The Midnight Entity's name is a colloquial name given to the Entity; its true name is never stated in the show itself. The Entity has also been referred to as "It Has No Name" in the end credits of "The Well" and other official names given to the creature include the Diamond's Shadow and the Haunting of Sky Silvestry.

== Reception and analysis ==
The Midnight Entity's appearance in "Midnight" was met with a highly positive response. Several publications have regarded it as being among the most frightening antagonists in the show, in particular due to its lack of a visible appearance, as well for its role within "Midnight", which has been referred to as one of the most well-regarded episodes in the show's history. The New York Timess Isobel Lewis stated that the Entity's lack of a physical appearance, as well as its unsolved mystery following the end of the story, helped to make it a memorable antagonist among fans of the series, who in the years after the episode would frequently speculate on the true identity of the Entity. Louise Griffin, writing for Radio Times similarly stated that the ambiguity surrounding the Entity was a core part of its success as an antagonist, as in a show like Doctor Who where aliens and monsters are a core part of the show's identity, the lack of a physical form made the creature significantly more threatening. /Films Michael Boyle regarded that this lack of closure on what the creature was is what made it appeal to viewers, and the initial loose thread of its existence without resolution allowed it to "haunt viewers just as it haunts the Doctor". Its ability to sow paranoia among the other human characters in the story has been regarded as another strong point of the Entity's execution. Katherine Sas in More Doctor Who and Philosophy analysed the Entity's role in the story, regarding that unlike other extraterrestrial monsters, the creature's unexplained origins and ties to folkloric elements (Such as the idea of midnight being a period of vulnerability) make it behave "like a devil out of a folk tale." Its subsequent action of taking away the Doctor's speech, a defining trait of the character used to get them out of tough situations, makes him vulnerable, ramping up the level of fear for viewers.
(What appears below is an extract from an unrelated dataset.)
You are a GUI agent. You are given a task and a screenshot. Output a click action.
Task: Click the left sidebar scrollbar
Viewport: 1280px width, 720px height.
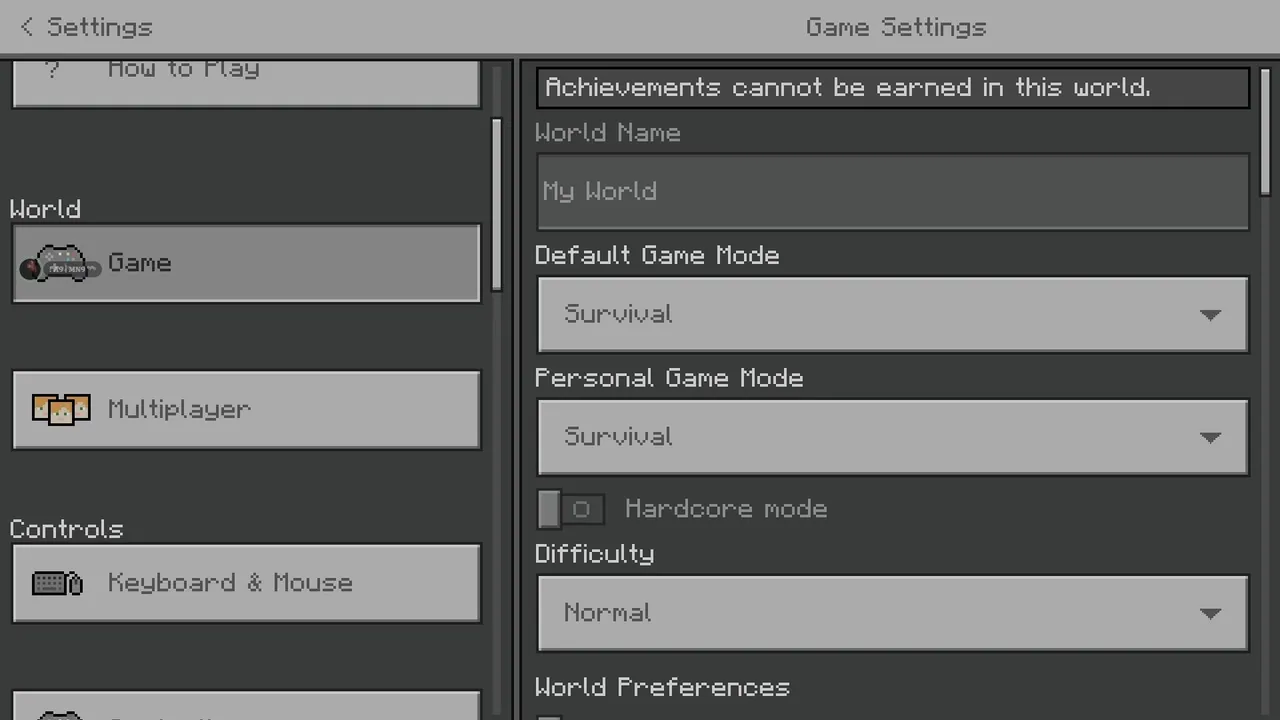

The Midnight Entity's return in "The Well" received mixed responses from critics. Several critics highlighted the choice to keep it unseen, allowing its core mystery to remain intact. Den of Geek's Stefan Mohammed regarded that the episode added just enough details regarding the creature to make the episode feel worthwhile to viewers without removing the mystery behind it. Newsweek's Ryan Woodrow praised its return, highlighting the story for showing the impact the Entity made on the Doctor in "Midnight" as well as for keeping its mystique intact. Vicky Jessop, writing for the London Evening Standard, opined that while the twist of the creature's return was exciting, the episode did not follow up well on the reveal. IGNs Robert Anderson felt that while the story was able to expand upon the Entity without rehashing "Midnight", the Entity felt less "unknowable", and due to the change in how the creature functioned, the return felt to Anderson as "unnecessary at best, and actively disappointing at worst."